Message Group Limitations (how many simulataneous groups are supported?)

classic Classic list List threaded Threaded
5 messages Options
Reply | Threaded
Open this post in threaded view
|

Message Group Limitations (how many simulataneous groups are supported?)

derek_mlist

Hello,

We are investigating using message groups as a technique to insure "in order" processing of various IDs.   In the past (2010), I have found posts mentioning that more than 1024 message groups will trigger an overflow for the default implementations.    http://scott.cranton.com/2010/09/activemq-message-groups.html 

I can't find anything specific that is newer on the topic except "there could be a massive number of individual message groups we use hash buckets rather than the actual JMSXGroupID string."     The word "massive" is ambiguous and relative.   Say we are using social security numbers as our IDs and have millions of customers.     Is 2 million records going to be supportable by default?

I also understand hashmaps pretty well.   I don't understand what is meant by using "hash buckets" rather than the JMSXGroupID string.     In a usual hashmap implementation a bucket would store a certain number of hashed keys.    What does it matter if the key is stored or a hashed key is stored, and what is the relation to the bucket?  

Thanks in advance.

Derek
Reply | Threaded
Open this post in threaded view
|

Re: Message Group Limitations (how many simulataneous groups are supported?)

paulgale
The default limit is indeed 1024 message groups per destination.

However you increase that by adding the following configuration to your
broker's activemq.xml:

<destinationPolicy>
  <policyMap>
    <policyEntries>
      <policyEntry queue=">">
        <messageGroupMapFactory>
           <cachedMessageGroupMessageFactory cacheSize="2048"/>
        </messageGroupMapFactory>
      </policyEntry>
    </policyEntries>
  </policyMap>
</destinationPolicy>

In addition to cachedMessageGroupMessageFactory (default) there's also the
messageGroupHashBucketFactory and simpleMessageGroupMapFactory factories.
Just dig through the source code.
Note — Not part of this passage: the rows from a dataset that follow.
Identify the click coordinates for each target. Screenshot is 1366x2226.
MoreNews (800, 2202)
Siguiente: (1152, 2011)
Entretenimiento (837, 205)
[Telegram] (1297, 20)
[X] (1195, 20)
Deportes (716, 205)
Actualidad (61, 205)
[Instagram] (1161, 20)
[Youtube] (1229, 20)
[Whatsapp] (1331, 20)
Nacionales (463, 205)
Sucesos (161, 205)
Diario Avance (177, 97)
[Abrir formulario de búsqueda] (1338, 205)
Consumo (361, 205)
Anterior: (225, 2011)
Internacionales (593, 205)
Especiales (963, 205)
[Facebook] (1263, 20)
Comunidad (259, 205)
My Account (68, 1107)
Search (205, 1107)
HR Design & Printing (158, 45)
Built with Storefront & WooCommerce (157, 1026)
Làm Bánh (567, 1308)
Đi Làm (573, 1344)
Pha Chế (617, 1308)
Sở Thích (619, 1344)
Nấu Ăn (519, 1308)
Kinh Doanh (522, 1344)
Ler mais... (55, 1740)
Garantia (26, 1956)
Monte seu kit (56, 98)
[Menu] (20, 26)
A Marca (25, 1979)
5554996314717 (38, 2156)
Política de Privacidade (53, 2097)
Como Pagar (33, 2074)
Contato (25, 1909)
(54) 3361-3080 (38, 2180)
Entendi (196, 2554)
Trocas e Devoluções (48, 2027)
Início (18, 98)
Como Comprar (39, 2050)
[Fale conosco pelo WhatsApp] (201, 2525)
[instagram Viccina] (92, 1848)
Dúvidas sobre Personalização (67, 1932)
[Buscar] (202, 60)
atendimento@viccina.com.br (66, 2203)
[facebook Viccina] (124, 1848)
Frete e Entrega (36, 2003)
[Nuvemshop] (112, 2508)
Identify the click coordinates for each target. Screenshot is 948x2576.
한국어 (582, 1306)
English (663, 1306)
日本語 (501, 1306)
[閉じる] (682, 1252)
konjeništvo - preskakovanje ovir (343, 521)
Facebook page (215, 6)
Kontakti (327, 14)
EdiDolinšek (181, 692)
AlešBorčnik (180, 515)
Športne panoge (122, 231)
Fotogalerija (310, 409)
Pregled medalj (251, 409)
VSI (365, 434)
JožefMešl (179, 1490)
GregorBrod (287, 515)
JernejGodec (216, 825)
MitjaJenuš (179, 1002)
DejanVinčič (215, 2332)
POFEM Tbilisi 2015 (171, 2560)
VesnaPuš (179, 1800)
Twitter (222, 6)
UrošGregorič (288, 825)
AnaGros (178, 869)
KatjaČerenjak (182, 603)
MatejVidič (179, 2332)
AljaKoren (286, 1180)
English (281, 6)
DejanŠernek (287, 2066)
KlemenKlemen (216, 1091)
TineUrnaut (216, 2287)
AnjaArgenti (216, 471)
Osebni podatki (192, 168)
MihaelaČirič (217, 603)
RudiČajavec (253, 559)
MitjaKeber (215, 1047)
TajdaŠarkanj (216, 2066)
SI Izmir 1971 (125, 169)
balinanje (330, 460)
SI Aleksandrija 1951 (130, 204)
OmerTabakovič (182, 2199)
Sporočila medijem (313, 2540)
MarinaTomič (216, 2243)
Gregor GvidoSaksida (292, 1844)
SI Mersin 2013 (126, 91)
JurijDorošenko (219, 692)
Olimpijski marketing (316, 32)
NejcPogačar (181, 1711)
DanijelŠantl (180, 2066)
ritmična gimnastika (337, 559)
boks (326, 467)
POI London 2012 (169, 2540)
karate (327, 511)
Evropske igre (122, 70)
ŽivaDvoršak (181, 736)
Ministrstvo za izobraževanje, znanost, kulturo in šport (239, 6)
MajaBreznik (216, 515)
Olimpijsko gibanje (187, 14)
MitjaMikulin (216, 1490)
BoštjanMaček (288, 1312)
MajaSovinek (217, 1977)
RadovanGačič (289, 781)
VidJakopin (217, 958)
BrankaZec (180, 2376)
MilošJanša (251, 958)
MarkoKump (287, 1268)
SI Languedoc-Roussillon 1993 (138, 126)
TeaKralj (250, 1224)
They're all in the
org.apache.activemq.broker.region.group package.

However, it's not advisable to simply increase the cache size to allow for
millions of entries, not least because there's no real way of knowing the
upper limit of how many you'll need.

Therefore you're better off calculating a poor man's hash of the underlying
value mod 1024 to calculate the group id. With such a large many-to-one
mapping many values will map to the same group id. However, that doesn't
matter. As long as the hash of the value is the same each time it's taken
that's all that matters. The groups are only needed to divide the work up
amongst your consumers. Exactly how many values map to each group id is
irrelevant.

Example: an input value of 111-22-1234 might hash to 0xabcd1234. Use that
hash value to calculate the group id:

0xabcd1234 % 1024 = group id

The only thing one has to watch for is ensuring that the distribution of
hash values to group id is uniform. Otherwise you'll end up with consumers
handling much more workload than their fair share.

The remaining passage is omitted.